> DOCUMENT SECTION
⟨

Besides navigating the college process on his own “through trial and error,” the biggest challenge of being a first-gen student for Molina has been learning how to say “no.”
“As a first-gen student, I want to take advantage of all of the opportunities offered by the schools that I attend,” he said. That has included lab and fieldwork research, studying abroad, and the many leadership and volunteer roles he now juggles while working toward his nurse practitioner degree. “While these experiences have been foundational to who I currently am as a student at UCSF, the amount of stress I place on myself to be as involved as I have been is taxing,” he said.
At UCSF, Molina is enrolled in the Master's Entry Program in Nursing (MEPN) and studying to be an adult/gerontology primary care nurse practitioner.
What advice would he give his younger, pre-college self? “I would tell myself to take a break every once in a while and have some fun,” he said. “And not to feel guilty about leaving your family to get an education – they’re always going to be there rooting for you.”
Reflecting on what it means to be first-gen, Molina said, “For me, being a first-gen student has been entirely about opportunity. Oftentimes being a first-gen student is cast in a negative light, as if we are missing something because we are the first to go to college. Instead, I think that first-gen students have so much to offer, from our resourcefulness and tenacity coming from having to do so much on our own to the fresh and different ways that we look at societal issues. Being first-gen isn’t a burden, it’s a strength!”
Hanna Yakubi (left) a third-year pharmacy student gets a kiss from her mom, Narwan Yakubi as the two prepare dinner at the family’s home in Fremont, Calif. Photo by Susan Merrell
Hanna Yakubi (right) talks with her mentor, Kevin Rodondi, PharmD, professor of clinical pharmacy. Rodondi was also the first in his family to attend college. Photo by Susan Merrell
Hanna Yakubi (right) visits with classmate Brian Gac at the UCSF School of Dentistry annual Registered Campus Organizations (RCO) fair. Photo by Susan Merrell
Born and raised in Fremont, Calif., Hanna Yakubi is the daughter of Afghan refugees who fled the Soviet War in the late ’80s to seek a safer life in the Bay Area. Her going to college was especially meaningful for her mom, who never got the chance because the family could not afford to send her to school along with her brothers. “So she was able to kind of live it through me and seeing me graduate college was really a source of pride for her. She’s happy to have her daughter have the opportunity,” said Yakubi. “That was the one time I’ve ever seen my mom cry.”

⟩

> EXTRACTED DATA
⟨

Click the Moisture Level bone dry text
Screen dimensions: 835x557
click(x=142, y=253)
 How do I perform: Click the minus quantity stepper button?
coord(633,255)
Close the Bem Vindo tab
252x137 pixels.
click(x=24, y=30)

⟩

> TASKS TO COMPLETE
**1.** Copy out everything in the first-gen student profile from "Besides navigating the" down to "care nurse practitioner.".
**2.** According to the first-gen student profile, what war did Hanna Yakubi's parents flee?
**3.** Go on with the first-gen student profile from the point where it ends.

> RESULTS
**1.**
Besides navigating the college process on his own “through trial and error,” the biggest challenge of being a first-gen student for Molina has been learning how to say “no.”
“As a first-gen student, I want to take advantage of all of the opportunities offered by the schools that I attend,” he said. That has included lab and fieldwork research, studying abroad, and the many leadership and volunteer roles he now juggles while working toward his nurse practitioner degree. “While these experiences have been foundational to who I currently am as a student at UCSF, the amount of stress I place on myself to be as involved as I have been is taxing,” he said.
At UCSF, Molina is enrolled in the Master's Entry Program in Nursing (MEPN) and studying to be an adult/gerontology primary care nurse practitioner.

**2.** They fled the Soviet War in the late '80s.

**3.**
So I learned how to make the most of the people around me and how to know when to ask for help and seek help when I needed it.
Yet her close-knit family also had a hard time having Yakubi far from home when she went away to college at UC Irvine. She transferred to UC Davis for the last two years in order to be closer to home. When she got into UCSF for pharmacy school, her parents were also hesitant. “It was tough to convince my family to let me go. But once they understood why I wanted it, they were all for it. So it was more of like that emotional boundary I had to get over to get here,” she said.
Without family members who had walked the path before her, Yakubi had to find mentorship from other places. “So I learned how to make the most of the people around me and how to know when to ask for help and seek help when I needed it,” she said. Being the trailblazer in her family means she can be that support for her younger sister, who is a rising sophomore in college. “Every mistake that I make, or every rough patch I hit, is one less rough patch for her, because there will be someone there to guide her,” she said.